Blood protein EPO involved in origin and spread of cancer
Researchers at the Swedish medical university Karolinska Institutet have demonstrated that a growth hormone, PDGF-BB, and the blood protein EPO are involved in the development of cancer tumours and that they combine to help the tumours proliferate in the body. These new preclinical findings offer new potential for inhibiting tumour growth and bypassing problems of resistance that exist with many drugs in current use. The results are published in the scientific journal Nature Medicine.
Angiogenesis is the formation of new blood vessels from pre-existing ones, and is one of the most important research fields in the treatment of such diverse conditions as cancer, metastases, obesity, heart disease, stroke, diabetes and chronic inflammation. The process is also important in healthy individuals for wound healing, the menstrual cycle and other normal processes. Professor Yihai Cao and his team are researching into angiogenesis and its links to cancer and other diseases, and in the present study show the significant role played by a growth factor, PDGF-BB.

#### WORK TO COMPLETE:
Please write out the passage on EPO and cancer again, from "Blood protein EPO involved" up to and including "journal Nature Medicine.", switching "drugs" to "medicines".

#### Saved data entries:

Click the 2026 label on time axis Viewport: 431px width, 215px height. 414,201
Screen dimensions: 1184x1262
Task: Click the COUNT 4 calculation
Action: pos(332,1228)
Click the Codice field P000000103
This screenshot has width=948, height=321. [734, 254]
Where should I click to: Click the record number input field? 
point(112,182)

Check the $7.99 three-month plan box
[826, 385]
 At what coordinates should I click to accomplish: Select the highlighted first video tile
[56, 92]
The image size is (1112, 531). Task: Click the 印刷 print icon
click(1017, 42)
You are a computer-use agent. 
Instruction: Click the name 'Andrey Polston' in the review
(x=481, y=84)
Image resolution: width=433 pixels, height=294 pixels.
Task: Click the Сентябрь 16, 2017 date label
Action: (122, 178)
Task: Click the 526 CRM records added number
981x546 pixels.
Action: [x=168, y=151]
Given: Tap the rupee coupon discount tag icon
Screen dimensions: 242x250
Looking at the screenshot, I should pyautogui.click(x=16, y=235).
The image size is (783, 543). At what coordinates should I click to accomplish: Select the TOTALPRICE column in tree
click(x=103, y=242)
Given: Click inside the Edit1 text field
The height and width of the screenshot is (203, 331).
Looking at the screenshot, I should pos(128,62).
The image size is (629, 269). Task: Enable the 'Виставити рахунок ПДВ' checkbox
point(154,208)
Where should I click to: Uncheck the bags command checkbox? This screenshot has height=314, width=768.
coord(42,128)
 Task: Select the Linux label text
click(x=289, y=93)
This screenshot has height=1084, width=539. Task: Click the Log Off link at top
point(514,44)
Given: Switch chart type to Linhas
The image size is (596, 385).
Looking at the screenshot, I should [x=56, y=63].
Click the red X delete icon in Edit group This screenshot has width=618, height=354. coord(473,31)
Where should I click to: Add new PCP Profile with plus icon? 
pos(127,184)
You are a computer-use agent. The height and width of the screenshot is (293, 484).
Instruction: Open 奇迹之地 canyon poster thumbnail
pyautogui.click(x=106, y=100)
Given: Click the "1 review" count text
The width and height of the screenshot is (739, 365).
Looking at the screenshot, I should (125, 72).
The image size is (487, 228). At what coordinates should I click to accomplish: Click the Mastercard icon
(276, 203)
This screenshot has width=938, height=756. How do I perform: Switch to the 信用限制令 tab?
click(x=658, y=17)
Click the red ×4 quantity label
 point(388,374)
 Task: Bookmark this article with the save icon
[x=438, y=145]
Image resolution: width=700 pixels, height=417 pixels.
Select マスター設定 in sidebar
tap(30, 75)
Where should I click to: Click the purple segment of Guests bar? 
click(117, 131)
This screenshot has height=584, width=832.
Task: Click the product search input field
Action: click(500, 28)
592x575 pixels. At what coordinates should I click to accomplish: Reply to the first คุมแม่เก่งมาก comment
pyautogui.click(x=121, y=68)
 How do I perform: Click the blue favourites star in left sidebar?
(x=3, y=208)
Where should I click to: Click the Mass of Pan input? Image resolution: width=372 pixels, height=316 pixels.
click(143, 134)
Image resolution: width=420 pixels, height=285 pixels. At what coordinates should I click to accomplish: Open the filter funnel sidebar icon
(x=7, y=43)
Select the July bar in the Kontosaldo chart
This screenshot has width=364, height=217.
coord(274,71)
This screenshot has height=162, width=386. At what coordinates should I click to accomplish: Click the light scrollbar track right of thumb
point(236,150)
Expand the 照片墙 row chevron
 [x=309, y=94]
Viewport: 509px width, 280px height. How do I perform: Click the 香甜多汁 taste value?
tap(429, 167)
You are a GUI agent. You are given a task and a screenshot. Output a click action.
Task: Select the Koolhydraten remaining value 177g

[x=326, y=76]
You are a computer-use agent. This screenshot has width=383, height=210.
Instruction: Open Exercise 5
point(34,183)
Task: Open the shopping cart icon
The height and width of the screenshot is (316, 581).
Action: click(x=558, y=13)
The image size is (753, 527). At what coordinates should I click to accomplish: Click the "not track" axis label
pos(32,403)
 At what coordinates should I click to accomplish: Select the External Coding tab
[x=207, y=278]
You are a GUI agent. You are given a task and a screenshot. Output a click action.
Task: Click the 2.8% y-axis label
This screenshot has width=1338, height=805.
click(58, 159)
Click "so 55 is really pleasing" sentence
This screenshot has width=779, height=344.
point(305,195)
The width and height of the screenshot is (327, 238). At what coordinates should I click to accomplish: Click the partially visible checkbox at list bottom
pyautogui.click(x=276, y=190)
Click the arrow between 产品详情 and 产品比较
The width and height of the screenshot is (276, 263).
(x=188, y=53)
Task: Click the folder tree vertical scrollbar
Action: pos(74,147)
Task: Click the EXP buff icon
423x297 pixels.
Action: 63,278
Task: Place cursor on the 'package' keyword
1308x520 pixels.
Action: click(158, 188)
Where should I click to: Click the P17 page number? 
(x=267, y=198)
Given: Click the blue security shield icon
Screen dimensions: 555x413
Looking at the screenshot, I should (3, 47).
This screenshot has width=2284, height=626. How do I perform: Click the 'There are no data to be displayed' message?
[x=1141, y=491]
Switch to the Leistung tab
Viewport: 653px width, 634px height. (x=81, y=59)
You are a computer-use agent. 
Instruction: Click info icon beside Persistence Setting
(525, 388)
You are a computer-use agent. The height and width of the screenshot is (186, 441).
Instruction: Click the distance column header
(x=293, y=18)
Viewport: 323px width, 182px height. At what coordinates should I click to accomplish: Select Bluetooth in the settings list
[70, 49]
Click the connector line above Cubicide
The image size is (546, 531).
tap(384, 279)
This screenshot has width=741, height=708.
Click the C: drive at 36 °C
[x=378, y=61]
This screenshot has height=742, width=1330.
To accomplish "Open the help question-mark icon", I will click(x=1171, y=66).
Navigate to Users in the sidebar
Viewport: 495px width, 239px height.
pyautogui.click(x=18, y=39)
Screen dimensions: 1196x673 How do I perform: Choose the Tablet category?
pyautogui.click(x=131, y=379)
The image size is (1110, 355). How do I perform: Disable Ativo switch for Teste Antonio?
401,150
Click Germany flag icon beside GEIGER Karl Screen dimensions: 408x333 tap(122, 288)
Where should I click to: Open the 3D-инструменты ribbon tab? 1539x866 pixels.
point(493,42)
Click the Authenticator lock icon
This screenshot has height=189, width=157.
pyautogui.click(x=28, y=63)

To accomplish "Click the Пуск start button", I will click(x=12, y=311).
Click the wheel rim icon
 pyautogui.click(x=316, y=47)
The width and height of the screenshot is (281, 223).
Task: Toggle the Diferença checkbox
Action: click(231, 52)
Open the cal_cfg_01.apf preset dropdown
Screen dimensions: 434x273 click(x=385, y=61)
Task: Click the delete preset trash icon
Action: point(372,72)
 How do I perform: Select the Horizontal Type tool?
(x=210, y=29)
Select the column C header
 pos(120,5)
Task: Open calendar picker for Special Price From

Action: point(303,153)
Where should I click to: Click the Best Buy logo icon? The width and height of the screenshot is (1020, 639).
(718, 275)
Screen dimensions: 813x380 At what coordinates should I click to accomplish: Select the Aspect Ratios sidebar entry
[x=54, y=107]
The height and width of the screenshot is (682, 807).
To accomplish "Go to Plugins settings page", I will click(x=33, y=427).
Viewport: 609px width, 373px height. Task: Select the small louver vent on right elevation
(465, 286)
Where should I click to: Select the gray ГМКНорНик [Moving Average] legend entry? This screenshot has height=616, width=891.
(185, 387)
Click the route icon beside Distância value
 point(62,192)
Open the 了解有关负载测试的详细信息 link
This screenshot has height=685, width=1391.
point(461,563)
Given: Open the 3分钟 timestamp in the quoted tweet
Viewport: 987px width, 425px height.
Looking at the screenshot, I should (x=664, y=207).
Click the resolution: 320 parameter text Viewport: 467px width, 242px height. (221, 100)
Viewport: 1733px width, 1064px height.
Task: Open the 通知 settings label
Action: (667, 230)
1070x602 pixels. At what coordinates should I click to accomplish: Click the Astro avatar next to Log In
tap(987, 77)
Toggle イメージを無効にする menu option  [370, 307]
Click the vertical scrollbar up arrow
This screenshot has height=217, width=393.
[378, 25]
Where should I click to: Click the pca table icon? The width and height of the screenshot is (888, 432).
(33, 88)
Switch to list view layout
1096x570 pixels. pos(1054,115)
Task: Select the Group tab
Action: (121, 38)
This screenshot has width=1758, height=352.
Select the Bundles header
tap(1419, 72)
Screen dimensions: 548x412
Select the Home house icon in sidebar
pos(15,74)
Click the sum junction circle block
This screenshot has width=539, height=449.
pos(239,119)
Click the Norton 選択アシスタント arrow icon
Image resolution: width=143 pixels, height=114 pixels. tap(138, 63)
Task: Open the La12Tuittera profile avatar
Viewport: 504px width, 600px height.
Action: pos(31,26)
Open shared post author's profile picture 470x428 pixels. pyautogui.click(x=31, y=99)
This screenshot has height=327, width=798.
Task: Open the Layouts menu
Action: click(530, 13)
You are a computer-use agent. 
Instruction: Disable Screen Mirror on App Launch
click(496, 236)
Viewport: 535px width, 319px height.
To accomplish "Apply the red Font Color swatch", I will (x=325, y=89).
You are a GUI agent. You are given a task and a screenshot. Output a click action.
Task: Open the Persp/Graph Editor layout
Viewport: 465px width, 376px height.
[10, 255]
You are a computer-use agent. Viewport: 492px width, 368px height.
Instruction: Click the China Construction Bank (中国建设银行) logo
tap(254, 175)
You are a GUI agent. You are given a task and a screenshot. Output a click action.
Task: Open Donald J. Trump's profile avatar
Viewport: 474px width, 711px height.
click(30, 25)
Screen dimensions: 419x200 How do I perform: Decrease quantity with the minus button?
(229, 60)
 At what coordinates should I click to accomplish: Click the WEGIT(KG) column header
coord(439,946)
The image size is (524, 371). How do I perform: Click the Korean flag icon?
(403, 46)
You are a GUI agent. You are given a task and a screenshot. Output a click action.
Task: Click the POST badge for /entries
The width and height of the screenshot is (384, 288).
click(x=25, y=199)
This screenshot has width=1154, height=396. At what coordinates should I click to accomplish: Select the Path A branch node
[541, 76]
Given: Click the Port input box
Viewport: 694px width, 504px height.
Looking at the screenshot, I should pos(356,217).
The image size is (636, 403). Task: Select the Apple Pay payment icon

#### EXPECTED OUTPUT:
Blood protein EPO involved in origin and spread of cancer
Researchers at the Swedish medical university Karolinska Institutet have demonstrated that a growth hormone, PDGF-BB, and the blood protein EPO are involved in the development of cancer tumours and that they combine to help the tumours proliferate in the body. These new preclinical findings offer new potential for inhibiting tumour growth and bypassing problems of resistance that exist with many medicines in current use. The results are published in the scientific journal Nature Medicine.